Pada 1954 Menderes bertempur kembali dalam pemilu. Partainya menang telak dengan kursi lebih banyak dari pemilu sebelumnya. Dengan kemenangan mutlak ini, Menderes mulai membangun sekolah-sekolah untuk mengajarkan bahasa Arab, merenovasi 10 ribu masjid di seluruh Turki, membuka lebih dari ribuan madrasah yang sebelumnya ditutup. Menderes juga memperbaiki kembali hubungan dengan negara-negara Arab dan berani mengusir Duta Besar Israel dari Turki pada 1956.

Barat dan Israel berang. Dua entitas yang telah berjasa membantu Atatürk menumbangkan khilafah Utsmani dan menjadikan Turki negara sekuler serta menikmati hasil-hasilnya diganggu Menderes. Konspirasi militer Turki, CHP, dan Barat dibangun untuk mengkudeta pemerintahan Menderes.

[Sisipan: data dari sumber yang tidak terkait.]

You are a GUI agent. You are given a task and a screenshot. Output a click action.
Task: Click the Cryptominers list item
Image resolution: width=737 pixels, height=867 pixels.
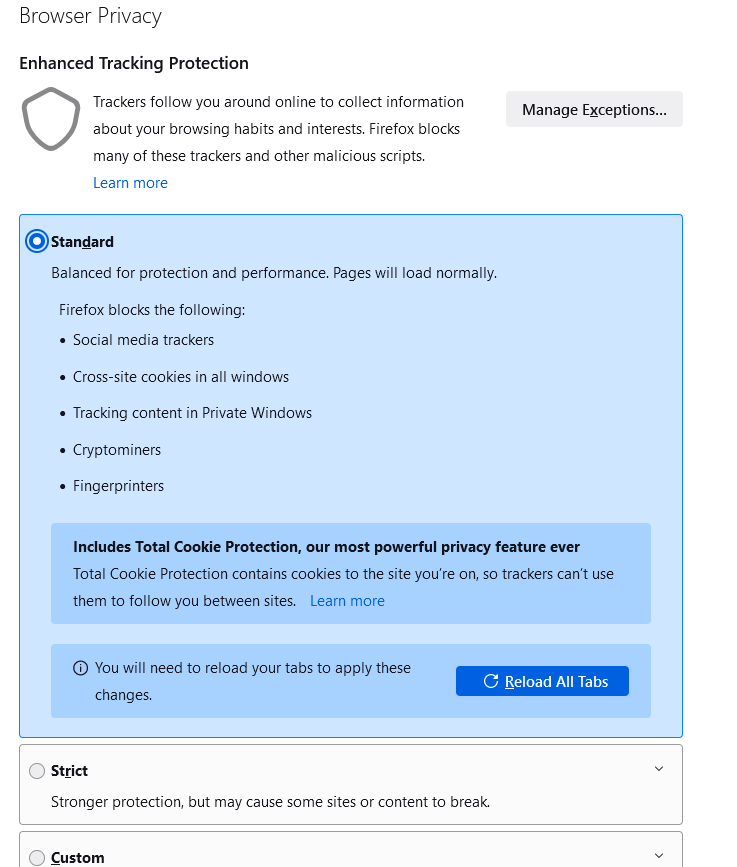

Partai CHP dan sayap militer loyalis Atatürk memulainya dengan melakukan berbagai kekacauan. Puncaknya, pada Mei 1960, pimpinan militer Turki Jend. Cemal Gursel mengumumkan kudeta atas pemerintahan Adnan Menderes. Partai Demokrasi Menderes dibekukan. Menderes ditangkap dengan tuduhan melakukan kejahatan dan mengkhianati ajaran Atatürk atau Kemalisme. Sumber dakwaan atas Menderes karena ia mengembalikan azan ke dalam bahasa Arab, berusaha mengubah Turki yang sekuler menjadi negara Islam, dan berusaha untuk mengembalikan sistem khilafah.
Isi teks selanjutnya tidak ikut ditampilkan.